The Parks, Recreation and Culture committee felt left out of the loop, the result being three people resigned from the committee.
To council’s due, after 20 (or more) years of talking, talking, and more talking, something is being done about recreational facilities. We’re getting a second ice surface, and swimmers are getting a year-round competitive pool.
It’s now water — and ice — under the bridge.
But are those rec facilities a legacy to the community? I would argue no: they’re addressing needs, for certain, but it’s not something that will leave a lasting impact on the community as a whole — and it has nothing to do with the fact they’re fabric structures and not bricks and mortar.
But onward…
Now is the time for this council to consider its legacy, and it’s not even one they need to think really hard about.
The harbour.
I’ve already revealed my own disclosure and interest, as a member of the canoe club and the town’s Harbourlands Committee, but it’s pretty clear others are thinking along similar lines. Of the 15 people who approached the mic during council’s public meeting on how to spend the Collus money two weeks ago, the issue of the harbour was raised four times.

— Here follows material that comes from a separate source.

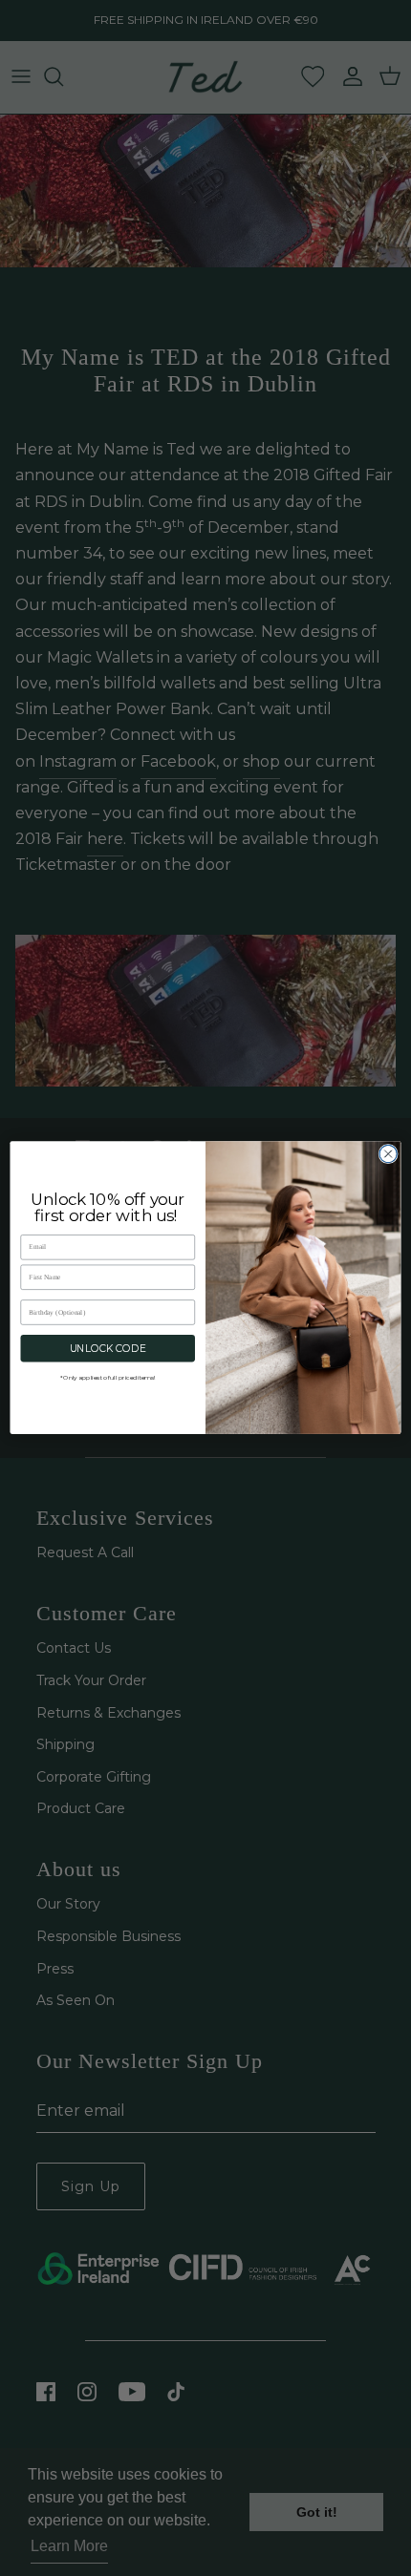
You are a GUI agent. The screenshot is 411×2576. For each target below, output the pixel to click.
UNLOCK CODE (108, 1348)
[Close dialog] (388, 1154)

Previous studies have been prepared on what to do about Collingwood’s harbour, but given the changes that have occurred within the harbour area the last 10 years, especially the greater focus on its use by the paddlers and rowers, I wouldn’t go back and re-examine their recommendations. Even a 2009 report prepared for the Harbourlands committee was woefully inadequate, as its only concrete recommendation was to turn the place into a parking lot for boats with little regard for other users.
What’s needed is a balanced approach that considers the needs of all users: paddlers, rowers, anglers, transient boaters, and the yacht club — as well as those who enjoy a walk along the paths that follow the waterfront.
Right now, there is a very small window of opportunity, if only town council is willing to grab at it.
The town is presently undergoing a process of selling the grain terminals; in January, it’s very likely the yacht club basin will be included, should council go ahead and declare that piece surplus.
I’m not saying to not sell that property. What I am saying is the money from that sale — perhaps with some of the money from the sale of Collus — should be reinvested into the harbour as a facility, with the town working with all user groups, and the public at large, to create an outstanding amenity the entire community can enjoy and be proud of.
Collingwood’s harbour is a jewel — it just needs a whole lot of polishing.
This is council’s challenge, and opportunity.